# Floor slab for extension



## Darlofan (Nov 24, 2010)

Planning just gone in for utility room, shower/downstairs loo, porch, replace garage and rear extension. Doing it mostly myself so will be in stages with utility room, porch loo first.
Wondering how you guys would lay the slab?

Watching youtube etc the way seems to be hardcore, sand, damp membrane, insulation, concrete then screed.


----------



## Kev.O (Dec 10, 2015)

I'm pretty sure we never used sand on top of the hardcore when we done ours, other than that seems spot on.


----------



## dholdi (Oct 1, 2008)

I put the insulation on top of the concrete because we have underfloor heating, apart from that the same.


----------



## dholdi (Oct 1, 2008)

The sand blinding is to stop the hardcore puncturing the dpm.


----------



## Kev.O (Dec 10, 2015)

dholdi said:


> The sand blinding is to stop the hardcore puncturing the dpm.


Good point, I was at work at the time and obviously didn't realise the sand missing from the pile on the drive.


----------



## Darlofan (Nov 24, 2010)

dholdi said:


> I put the insulation on top of the concrete because we have underfloor heating, apart from that the same.
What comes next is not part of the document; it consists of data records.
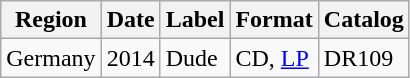
Label [195, 20]
2014 [130, 58]
CD, LP [274, 58]
Region [51, 20]
Date [130, 20]
Format [274, 20]
Catalog [364, 20]
Dude [195, 58]
Germany [51, 58]
DR109 [364, 58]
Search for the cell housing the specified text and yield its [x, y] center coordinate. 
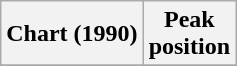
Peak position [189, 34]
Chart (1990) [72, 34]
Search for the cell housing the specified text and yield its [X, Y] center coordinate. 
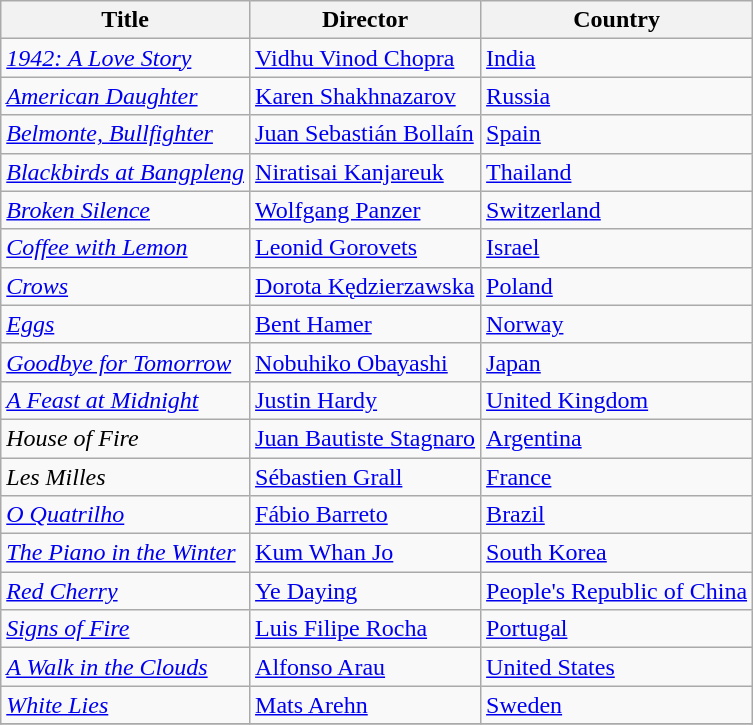
Sweden [617, 705]
Argentina [617, 438]
A Feast at Midnight [126, 400]
Wolfgang Panzer [366, 210]
South Korea [617, 553]
Israel [617, 248]
Spain [617, 134]
Signs of Fire [126, 629]
Coffee with Lemon [126, 248]
O Quatrilho [126, 515]
Switzerland [617, 210]
American Daughter [126, 96]
Crows [126, 286]
Leonid Gorovets [366, 248]
United Kingdom [617, 400]
Fábio Barreto [366, 515]
Poland [617, 286]
Portugal [617, 629]
Red Cherry [126, 591]
Mats Arehn [366, 705]
Justin Hardy [366, 400]
A Walk in the Clouds [126, 667]
Dorota Kędzierzawska [366, 286]
Karen Shakhnazarov [366, 96]
Broken Silence [126, 210]
Alfonso Arau [366, 667]
Thailand [617, 172]
Sébastien Grall [366, 477]
Title [126, 20]
Ye Daying [366, 591]
Country [617, 20]
France [617, 477]
Director [366, 20]
Niratisai Kanjareuk [366, 172]
Juan Bautiste Stagnaro [366, 438]
United States [617, 667]
Blackbirds at Bangpleng [126, 172]
White Lies [126, 705]
Brazil [617, 515]
Eggs [126, 324]
Bent Hamer [366, 324]
House of Fire [126, 438]
People's Republic of China [617, 591]
1942: A Love Story [126, 58]
Les Milles [126, 477]
Norway [617, 324]
Juan Sebastián Bollaín [366, 134]
Goodbye for Tomorrow [126, 362]
Kum Whan Jo [366, 553]
Japan [617, 362]
The Piano in the Winter [126, 553]
India [617, 58]
Belmonte, Bullfighter [126, 134]
Vidhu Vinod Chopra [366, 58]
Nobuhiko Obayashi [366, 362]
Luis Filipe Rocha [366, 629]
Russia [617, 96]
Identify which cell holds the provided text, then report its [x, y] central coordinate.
No UFL in this part but will be in the rear and kitchen part.


----------



## Darlofan (Nov 24, 2010)

The screed bit worries me as we had that in conservatory of last house but it was never level so bugged me (I didn't do it). It was the 1st time I'd seen screed(sand/cement mix) used and up till then thought slabs were just concrete then tamped level and smooth.


----------



## wish wash (Aug 25, 2011)

Just make sure you follow building regs then you can't go wrong


----------